As people across the country struggle with financial concerns ranging from increasingly high gas prices, a battered housing market, and a weak economy, local community development organizations aren't exempt from these challenges. Most neighborhood-based CDCs do not have resources on hand to pay the "pre-development" costs necessary to get a project to the point where construction loan funds become available.
With help from State Farm, the Regional Housing and Community Development Alliance (RHCDA) will now have additional capital to help more families find adequate housing.
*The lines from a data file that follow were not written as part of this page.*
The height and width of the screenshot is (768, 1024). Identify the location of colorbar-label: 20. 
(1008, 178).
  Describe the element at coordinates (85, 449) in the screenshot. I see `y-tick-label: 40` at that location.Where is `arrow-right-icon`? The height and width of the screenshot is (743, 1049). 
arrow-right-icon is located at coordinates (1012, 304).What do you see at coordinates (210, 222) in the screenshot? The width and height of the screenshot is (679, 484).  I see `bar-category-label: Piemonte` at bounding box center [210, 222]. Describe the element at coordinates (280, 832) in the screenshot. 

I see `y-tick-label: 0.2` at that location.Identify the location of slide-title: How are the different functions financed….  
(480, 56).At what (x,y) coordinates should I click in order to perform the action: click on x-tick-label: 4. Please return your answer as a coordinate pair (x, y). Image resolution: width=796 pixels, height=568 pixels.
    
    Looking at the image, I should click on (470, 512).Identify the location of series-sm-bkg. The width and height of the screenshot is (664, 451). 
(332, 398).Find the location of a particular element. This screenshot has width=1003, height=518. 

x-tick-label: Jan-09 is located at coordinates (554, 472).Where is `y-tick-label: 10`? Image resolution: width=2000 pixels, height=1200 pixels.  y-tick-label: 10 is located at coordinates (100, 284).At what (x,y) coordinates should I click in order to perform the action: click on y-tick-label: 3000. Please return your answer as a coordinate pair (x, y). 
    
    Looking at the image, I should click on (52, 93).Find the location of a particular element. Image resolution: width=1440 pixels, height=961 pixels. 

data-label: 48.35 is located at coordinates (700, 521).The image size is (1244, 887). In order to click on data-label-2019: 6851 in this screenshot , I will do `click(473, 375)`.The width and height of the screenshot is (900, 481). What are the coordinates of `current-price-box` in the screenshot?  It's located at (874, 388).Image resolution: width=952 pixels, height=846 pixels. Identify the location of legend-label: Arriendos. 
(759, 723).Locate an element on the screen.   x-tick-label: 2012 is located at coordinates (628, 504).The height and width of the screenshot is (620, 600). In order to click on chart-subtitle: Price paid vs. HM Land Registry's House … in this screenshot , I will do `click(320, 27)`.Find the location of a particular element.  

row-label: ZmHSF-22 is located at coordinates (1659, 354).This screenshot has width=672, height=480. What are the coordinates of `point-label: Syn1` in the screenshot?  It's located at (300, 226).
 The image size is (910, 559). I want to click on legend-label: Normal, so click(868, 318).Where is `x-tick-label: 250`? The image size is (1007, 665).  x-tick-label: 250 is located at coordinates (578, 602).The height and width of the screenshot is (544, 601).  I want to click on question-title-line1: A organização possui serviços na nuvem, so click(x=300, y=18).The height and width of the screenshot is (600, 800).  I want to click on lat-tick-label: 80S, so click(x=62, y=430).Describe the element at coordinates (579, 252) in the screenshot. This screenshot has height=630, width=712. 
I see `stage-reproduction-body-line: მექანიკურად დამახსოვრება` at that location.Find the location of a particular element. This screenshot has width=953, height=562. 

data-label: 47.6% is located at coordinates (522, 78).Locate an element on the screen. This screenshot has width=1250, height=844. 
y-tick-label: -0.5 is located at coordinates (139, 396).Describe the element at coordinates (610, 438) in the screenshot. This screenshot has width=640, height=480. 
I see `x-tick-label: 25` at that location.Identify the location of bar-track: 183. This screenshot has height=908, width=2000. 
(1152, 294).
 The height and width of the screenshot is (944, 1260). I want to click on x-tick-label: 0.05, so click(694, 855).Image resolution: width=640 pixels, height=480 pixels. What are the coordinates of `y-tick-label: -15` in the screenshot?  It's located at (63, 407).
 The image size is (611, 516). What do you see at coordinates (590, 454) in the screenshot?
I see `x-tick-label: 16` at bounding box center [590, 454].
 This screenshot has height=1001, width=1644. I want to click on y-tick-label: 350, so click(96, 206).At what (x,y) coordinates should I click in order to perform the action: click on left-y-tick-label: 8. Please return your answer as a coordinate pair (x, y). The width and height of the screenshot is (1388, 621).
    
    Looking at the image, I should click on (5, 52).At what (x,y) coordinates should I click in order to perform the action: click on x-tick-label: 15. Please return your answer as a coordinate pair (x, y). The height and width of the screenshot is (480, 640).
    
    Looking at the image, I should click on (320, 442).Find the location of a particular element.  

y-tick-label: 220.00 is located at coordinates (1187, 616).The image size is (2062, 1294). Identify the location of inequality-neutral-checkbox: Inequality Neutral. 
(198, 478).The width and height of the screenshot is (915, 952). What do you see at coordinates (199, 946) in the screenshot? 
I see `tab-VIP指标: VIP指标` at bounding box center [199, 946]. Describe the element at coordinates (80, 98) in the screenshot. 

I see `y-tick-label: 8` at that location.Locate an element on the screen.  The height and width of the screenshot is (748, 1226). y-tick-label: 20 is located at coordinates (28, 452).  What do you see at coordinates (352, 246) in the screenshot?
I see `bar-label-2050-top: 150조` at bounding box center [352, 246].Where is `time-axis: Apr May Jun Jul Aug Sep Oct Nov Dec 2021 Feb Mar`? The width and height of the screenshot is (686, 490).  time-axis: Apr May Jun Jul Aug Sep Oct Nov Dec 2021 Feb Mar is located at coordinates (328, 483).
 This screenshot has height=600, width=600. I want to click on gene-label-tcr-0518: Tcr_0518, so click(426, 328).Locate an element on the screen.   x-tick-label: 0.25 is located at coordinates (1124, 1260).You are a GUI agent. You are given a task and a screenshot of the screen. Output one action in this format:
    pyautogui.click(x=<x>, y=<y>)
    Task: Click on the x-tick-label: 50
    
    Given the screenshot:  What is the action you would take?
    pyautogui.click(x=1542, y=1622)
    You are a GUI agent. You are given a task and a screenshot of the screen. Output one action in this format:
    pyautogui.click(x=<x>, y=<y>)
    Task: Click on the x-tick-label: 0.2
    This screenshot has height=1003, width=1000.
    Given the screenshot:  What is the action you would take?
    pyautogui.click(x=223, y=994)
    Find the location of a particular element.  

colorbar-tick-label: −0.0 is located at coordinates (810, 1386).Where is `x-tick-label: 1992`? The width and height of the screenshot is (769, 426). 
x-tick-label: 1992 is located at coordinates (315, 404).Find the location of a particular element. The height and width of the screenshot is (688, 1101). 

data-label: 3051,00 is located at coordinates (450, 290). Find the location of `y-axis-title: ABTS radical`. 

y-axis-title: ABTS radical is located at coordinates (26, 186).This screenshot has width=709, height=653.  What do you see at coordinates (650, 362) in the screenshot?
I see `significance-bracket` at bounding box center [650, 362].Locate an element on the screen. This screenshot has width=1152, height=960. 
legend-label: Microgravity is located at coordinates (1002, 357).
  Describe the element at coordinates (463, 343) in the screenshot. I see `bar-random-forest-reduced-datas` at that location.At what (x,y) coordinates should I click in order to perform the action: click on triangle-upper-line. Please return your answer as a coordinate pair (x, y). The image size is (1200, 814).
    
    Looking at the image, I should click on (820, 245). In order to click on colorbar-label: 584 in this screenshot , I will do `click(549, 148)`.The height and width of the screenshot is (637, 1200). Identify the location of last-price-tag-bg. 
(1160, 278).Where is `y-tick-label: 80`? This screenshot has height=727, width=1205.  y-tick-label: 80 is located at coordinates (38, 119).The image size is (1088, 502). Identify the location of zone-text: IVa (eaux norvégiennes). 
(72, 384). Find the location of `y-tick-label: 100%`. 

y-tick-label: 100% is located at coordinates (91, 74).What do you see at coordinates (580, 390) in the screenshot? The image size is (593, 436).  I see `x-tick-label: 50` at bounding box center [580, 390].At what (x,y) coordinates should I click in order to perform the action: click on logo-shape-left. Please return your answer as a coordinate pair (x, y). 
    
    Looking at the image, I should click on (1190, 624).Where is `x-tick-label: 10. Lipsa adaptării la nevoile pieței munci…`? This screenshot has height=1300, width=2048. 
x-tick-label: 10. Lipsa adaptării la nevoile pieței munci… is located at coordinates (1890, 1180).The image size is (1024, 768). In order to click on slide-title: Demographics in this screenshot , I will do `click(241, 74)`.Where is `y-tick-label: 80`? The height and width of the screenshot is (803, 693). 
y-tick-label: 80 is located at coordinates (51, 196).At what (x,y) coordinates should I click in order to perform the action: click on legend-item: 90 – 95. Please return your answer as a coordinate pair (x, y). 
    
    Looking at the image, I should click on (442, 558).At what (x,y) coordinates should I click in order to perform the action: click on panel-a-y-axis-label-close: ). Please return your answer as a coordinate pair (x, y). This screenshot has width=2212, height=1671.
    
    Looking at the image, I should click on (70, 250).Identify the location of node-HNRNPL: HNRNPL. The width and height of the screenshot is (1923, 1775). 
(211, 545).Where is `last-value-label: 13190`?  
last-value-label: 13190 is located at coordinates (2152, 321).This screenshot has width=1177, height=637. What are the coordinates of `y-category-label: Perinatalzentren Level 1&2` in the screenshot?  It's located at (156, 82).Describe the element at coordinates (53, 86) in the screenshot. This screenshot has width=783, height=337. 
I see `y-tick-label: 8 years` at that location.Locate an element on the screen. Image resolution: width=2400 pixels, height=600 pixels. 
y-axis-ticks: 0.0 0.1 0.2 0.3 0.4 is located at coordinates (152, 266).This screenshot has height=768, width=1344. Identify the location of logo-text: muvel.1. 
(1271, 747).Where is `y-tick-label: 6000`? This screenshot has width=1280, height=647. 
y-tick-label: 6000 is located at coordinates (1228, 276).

Stephen Acree, President of RHCDA, announced on Thursday that State Farm has approved a $5 million line of credit for RHCDA's Predevelopment Loan Fund Program. Organizations eligible to apply for an RHCDA predevelopment loan include not-for-profit organizations in St. Louis County and City, plus Madison and St. Clair Counties in Illinois.
RHCDA's Predevelopment Loan Fund provides neighborhood-based community development corporations (CDCs) with a source of funds to pay for early stage costs for projects in their neighborhoods. Conventional financing from banks is generally not available to pay for these costs. These organizations rarely have reserve funds to start the projects they hope to develop. That is the purpose of this fund; to accelerate the time from project inception to construction start-up.
State Farm has been RHCDA's biggest Predevelopment Loan Fund partner since 1995, when it extended a $500,000 line of credit to the program. The line was increased to $1 million in 1998.
Acree stated that "RHCDA's strategic objective is to increase our lending capacity to allow us to lend on larger scale, higher impact residential development projects that have greater potential to create long-term, sustainable change to currently distressed low-income communities in the St. Louis area. The higher credit line from State Farm will allow us to achieve this objective."
Since starting the fund in 1993, the average size of RHCDA's predevelopment loans has grown from just over $20,000 on projects averaging 5 units in size to over $675,000 on projects with an average size of 35 units. The program has made $15.8 million in loans, leveraging over $400 million in housing investment for the development of over 2,400 homes and apartments in St. Louis area urban core neighborhoods.